The two men formed a lasting connection early in their involvement with the criminal-legal system when, as strangers, they crossed paths in a holding cell at the West Roxbury District Courthouse in Boston. Ellis, just 19 and disoriented after being arrested for the murder of a Boston police officer he knew nothing about, was cold and shivering. Pina, without making much of it, gave him the sweater he’d been wearing. It was a gesture of human kindness Ellis never forgot. When he and Pina were both later incarcerated at MCI-Walpole, Ellis swore he’d look out for him.

It’s not easy to trust a fellow inmate within a system that incentivizes informants, they told CA students. But it wasn’t too difficult to tell who was innocent in prison: The time an individual spent in the law library was a reliable indicator. Over the years, Ellis and Pina became, in Ellis’ words, “good accountable friends” who eventually talked over their innocence cases together and helped each other avoid getting caught up in the violence and despair of the prison environment. Their families came to know each other too. And Ellis, who had to teach himself the law to advocate for himself—he earned a paralegal certificate while he was in the system—shared what he’d learned with his friend.

“He had patience with me,” Pina said. “Some of who I am is because of how he dealt with me.”

After his release, Ellis held a picture of Pina at a justice walk bringing attention to the plight of the wrongfully convicted. Pina secured an attorney to fight for his release only after an award-winning journalist and professor at Brandeis set her 16 students digging into his case and delivered a 360-page innocence memo to the CPCS Innocence Program. The two mens’ stories underscored how arduous a process overturning wrongful conviction is and the extent of the traumatic impact this miscarriage of justice has on the lives of individuals, families, and communities.

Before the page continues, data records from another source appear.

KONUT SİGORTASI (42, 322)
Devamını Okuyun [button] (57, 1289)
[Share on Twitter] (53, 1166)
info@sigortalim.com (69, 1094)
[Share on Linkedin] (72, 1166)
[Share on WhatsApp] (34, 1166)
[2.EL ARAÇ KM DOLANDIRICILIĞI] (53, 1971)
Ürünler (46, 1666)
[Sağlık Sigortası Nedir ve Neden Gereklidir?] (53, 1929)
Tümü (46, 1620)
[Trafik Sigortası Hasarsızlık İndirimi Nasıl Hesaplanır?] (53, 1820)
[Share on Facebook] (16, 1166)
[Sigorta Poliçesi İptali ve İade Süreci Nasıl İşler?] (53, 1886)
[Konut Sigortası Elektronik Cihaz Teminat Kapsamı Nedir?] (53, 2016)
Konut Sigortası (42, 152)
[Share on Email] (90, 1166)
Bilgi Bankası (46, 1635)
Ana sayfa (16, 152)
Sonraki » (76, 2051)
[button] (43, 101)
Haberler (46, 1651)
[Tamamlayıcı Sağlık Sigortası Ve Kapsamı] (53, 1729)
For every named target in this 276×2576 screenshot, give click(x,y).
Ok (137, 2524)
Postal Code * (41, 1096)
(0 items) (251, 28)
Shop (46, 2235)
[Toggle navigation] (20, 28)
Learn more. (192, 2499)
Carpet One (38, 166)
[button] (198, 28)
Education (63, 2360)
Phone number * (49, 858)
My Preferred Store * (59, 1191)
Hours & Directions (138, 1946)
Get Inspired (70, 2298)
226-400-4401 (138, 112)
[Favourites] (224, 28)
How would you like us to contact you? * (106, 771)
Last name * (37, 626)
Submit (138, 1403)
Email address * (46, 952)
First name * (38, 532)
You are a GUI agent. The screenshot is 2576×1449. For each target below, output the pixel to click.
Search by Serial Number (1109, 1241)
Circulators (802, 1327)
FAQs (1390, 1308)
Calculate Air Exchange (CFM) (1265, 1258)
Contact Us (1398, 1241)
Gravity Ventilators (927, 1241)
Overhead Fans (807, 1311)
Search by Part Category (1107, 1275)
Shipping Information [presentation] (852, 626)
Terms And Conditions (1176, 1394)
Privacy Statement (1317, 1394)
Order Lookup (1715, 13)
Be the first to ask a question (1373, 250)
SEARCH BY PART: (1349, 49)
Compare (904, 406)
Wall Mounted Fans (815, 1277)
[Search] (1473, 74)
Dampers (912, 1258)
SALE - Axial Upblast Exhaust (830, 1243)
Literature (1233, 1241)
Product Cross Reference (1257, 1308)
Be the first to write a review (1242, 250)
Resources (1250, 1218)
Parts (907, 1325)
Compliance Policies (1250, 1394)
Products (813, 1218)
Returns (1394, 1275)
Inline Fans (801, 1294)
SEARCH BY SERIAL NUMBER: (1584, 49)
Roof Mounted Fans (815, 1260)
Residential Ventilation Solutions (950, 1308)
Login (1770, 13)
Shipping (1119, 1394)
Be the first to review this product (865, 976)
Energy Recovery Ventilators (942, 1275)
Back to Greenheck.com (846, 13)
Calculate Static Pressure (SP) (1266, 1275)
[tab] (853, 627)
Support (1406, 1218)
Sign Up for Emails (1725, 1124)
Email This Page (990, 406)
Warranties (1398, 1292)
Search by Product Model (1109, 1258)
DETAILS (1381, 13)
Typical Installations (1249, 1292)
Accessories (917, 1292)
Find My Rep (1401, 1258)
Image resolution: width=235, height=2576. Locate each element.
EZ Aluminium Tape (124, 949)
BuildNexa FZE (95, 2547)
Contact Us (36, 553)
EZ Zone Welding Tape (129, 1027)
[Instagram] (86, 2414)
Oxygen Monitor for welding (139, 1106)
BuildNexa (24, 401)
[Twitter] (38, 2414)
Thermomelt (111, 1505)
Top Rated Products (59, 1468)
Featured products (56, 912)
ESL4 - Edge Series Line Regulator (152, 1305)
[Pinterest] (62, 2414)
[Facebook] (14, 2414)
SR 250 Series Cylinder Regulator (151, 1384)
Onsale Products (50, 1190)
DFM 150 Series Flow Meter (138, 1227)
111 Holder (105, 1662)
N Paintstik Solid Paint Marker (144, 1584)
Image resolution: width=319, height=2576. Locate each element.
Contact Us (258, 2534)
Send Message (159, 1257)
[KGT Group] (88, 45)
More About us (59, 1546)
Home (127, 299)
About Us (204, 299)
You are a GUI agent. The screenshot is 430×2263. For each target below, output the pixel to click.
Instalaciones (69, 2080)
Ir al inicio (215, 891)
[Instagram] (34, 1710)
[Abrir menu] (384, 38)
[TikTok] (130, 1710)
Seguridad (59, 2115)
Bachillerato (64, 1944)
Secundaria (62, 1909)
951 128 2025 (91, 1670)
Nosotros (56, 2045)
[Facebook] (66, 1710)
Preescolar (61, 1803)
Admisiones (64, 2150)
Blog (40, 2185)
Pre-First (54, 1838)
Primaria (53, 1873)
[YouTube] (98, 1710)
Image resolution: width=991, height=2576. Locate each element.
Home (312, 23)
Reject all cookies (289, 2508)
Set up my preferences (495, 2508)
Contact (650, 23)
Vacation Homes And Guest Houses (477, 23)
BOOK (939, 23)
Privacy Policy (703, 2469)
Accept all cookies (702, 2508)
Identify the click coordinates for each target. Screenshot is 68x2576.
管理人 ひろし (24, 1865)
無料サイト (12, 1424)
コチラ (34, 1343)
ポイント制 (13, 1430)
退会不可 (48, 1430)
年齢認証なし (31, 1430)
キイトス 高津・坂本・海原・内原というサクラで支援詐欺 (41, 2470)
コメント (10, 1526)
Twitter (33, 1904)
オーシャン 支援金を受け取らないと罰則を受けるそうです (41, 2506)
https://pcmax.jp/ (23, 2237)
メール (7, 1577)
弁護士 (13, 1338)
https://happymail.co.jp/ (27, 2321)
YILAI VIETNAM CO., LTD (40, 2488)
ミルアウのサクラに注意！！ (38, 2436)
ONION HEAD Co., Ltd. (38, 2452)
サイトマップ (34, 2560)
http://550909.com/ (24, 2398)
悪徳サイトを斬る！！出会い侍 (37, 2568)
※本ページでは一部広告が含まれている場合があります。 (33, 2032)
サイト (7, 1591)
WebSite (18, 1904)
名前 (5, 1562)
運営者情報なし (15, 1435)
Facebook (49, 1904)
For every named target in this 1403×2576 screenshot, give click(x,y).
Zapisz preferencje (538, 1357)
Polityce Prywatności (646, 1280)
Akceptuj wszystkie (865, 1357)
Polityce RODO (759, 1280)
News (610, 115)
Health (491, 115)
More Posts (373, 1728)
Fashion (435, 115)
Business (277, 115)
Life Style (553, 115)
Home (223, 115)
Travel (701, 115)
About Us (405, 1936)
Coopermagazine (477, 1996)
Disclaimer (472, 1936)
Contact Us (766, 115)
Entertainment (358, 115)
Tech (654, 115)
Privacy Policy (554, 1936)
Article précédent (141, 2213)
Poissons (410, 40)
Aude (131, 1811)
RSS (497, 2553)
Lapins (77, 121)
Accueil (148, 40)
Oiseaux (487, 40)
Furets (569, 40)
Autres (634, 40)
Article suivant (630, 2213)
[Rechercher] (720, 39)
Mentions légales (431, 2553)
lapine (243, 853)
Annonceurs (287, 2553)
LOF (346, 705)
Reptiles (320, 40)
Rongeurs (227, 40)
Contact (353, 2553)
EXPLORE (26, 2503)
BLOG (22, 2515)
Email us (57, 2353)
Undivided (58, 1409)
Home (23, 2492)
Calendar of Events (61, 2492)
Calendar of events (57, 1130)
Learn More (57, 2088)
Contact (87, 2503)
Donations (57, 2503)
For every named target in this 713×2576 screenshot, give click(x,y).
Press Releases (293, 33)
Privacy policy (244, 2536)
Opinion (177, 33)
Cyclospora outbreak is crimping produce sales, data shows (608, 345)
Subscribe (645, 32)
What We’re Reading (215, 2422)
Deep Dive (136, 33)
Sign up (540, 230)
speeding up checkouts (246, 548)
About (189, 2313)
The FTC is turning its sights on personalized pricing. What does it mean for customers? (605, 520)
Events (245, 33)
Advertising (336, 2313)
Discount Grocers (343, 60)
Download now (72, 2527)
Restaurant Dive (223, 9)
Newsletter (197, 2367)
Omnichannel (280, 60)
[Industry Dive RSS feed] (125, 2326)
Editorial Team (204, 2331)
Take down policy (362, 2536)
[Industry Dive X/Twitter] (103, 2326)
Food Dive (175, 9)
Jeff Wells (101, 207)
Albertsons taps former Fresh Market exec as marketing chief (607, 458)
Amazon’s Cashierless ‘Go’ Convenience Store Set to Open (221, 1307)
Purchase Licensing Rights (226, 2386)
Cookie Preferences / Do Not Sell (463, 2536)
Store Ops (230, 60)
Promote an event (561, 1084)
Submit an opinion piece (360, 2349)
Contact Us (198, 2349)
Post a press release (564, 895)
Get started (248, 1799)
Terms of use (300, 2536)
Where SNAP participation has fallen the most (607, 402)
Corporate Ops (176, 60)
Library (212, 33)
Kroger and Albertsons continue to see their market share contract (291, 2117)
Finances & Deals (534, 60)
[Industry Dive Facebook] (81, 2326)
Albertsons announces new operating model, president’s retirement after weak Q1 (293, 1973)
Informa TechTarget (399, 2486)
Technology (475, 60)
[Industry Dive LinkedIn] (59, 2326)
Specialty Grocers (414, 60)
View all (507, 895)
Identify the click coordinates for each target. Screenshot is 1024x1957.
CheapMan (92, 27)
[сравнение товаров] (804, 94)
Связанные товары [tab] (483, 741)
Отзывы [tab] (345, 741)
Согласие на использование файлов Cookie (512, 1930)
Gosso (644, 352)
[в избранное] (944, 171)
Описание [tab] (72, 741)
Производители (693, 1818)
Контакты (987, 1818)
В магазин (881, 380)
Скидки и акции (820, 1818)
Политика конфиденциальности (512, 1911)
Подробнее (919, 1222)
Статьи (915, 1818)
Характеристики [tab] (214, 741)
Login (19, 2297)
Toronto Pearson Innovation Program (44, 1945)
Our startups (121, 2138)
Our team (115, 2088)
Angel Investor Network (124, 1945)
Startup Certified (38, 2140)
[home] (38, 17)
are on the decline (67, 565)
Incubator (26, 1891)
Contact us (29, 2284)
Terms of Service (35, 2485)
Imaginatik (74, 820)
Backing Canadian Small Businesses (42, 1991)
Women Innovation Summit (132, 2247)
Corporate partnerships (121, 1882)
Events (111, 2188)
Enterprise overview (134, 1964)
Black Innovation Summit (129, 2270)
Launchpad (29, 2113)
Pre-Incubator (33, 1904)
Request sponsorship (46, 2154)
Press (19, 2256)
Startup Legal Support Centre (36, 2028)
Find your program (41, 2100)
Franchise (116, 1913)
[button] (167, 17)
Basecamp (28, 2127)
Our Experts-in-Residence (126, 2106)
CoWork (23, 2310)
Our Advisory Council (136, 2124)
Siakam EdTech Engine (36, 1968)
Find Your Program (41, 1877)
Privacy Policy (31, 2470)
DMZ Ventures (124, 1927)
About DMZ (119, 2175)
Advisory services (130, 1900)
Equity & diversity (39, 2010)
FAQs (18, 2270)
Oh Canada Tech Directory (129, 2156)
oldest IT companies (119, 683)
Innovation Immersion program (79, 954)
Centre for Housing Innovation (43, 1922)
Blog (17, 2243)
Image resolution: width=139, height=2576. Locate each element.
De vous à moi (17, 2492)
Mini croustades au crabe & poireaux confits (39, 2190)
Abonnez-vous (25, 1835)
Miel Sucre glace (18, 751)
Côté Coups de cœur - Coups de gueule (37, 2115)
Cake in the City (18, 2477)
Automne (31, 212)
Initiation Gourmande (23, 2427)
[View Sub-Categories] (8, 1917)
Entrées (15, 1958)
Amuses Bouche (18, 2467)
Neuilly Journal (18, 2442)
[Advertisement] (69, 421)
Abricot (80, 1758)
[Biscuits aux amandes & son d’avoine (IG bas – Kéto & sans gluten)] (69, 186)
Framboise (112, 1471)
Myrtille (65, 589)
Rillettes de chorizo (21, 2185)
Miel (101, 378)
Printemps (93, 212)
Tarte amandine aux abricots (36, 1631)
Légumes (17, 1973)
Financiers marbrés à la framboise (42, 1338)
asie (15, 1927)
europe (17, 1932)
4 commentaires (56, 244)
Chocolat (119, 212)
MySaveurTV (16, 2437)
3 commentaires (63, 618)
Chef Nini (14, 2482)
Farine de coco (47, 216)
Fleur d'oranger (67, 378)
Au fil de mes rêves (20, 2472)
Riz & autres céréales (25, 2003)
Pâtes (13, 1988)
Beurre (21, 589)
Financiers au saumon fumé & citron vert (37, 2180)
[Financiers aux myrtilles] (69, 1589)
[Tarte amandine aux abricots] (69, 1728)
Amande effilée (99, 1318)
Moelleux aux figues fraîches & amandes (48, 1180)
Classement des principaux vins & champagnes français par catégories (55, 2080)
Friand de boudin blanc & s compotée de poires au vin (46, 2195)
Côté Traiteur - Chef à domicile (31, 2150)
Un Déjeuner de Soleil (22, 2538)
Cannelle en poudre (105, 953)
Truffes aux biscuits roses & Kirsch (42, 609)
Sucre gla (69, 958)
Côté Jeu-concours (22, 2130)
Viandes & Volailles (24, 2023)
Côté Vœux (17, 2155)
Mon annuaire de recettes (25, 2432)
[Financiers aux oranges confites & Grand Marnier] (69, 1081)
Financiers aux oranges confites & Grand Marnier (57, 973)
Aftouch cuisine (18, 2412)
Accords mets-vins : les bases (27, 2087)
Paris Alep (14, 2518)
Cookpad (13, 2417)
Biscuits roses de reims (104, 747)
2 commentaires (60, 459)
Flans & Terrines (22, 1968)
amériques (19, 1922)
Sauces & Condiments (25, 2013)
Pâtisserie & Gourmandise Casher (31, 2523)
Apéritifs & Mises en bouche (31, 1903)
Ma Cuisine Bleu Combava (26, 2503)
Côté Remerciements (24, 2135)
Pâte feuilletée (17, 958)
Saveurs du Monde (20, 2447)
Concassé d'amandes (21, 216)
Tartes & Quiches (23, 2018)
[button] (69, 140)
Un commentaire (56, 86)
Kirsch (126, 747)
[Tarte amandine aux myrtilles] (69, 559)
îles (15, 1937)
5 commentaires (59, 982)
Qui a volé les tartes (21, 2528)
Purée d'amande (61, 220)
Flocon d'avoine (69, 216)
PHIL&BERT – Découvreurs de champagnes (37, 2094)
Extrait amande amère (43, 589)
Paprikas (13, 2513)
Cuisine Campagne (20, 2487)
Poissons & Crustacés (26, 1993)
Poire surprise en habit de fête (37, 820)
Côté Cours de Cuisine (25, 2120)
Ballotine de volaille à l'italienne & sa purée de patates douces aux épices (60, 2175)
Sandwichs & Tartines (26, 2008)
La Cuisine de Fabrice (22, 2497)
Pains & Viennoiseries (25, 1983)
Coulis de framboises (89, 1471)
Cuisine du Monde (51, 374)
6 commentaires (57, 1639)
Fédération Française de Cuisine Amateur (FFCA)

Kavanaugh told CA students she started her career as a trial lawyer in the public defender’s office. “I would meet my clients usually the morning after they’d been arrested and accused of a crime … after they had been, what many people experience as, kidnapped,” she said, contextualizing how someone who had been mistakenly identified by an eyewitness—as both Ellis and Pina were—can experience the sudden involvement in the criminal legal system. Often witnesses are promised protection for their testimony, Kavanaugh explained. It wasn’t until she began innocence work in 2011 that she realized the magnitude of the problem, she said: “Wrongful convictions happen every day, and they happen right here in Massachusetts.”

Asked how wrongful conviction relates to broader injustices in the American carceral system, Ellis contextualized mass incarceration as an extension of the history of slavery in the U.S. “When you’re in prison, it isn’t as though they give you resources and programs to help you deal with trauma,” he said. “It’s more like a warehousing system, and I think it’s intentionally done.”

Kavanaugh added her perspective. “Innocence cases—wrongful conviction cases—allow people to talk about issues that impact every person accused of a crime. It’s a way in. So one of the things I’ve appreciated, as an innocence lawyer as opposed to a trial laywer, is that I can talk about the reality of how the system gets it wrong.” The ability to do that, she suggested, helps people see the reality of that system with impacts that extend far beyond innocence cases.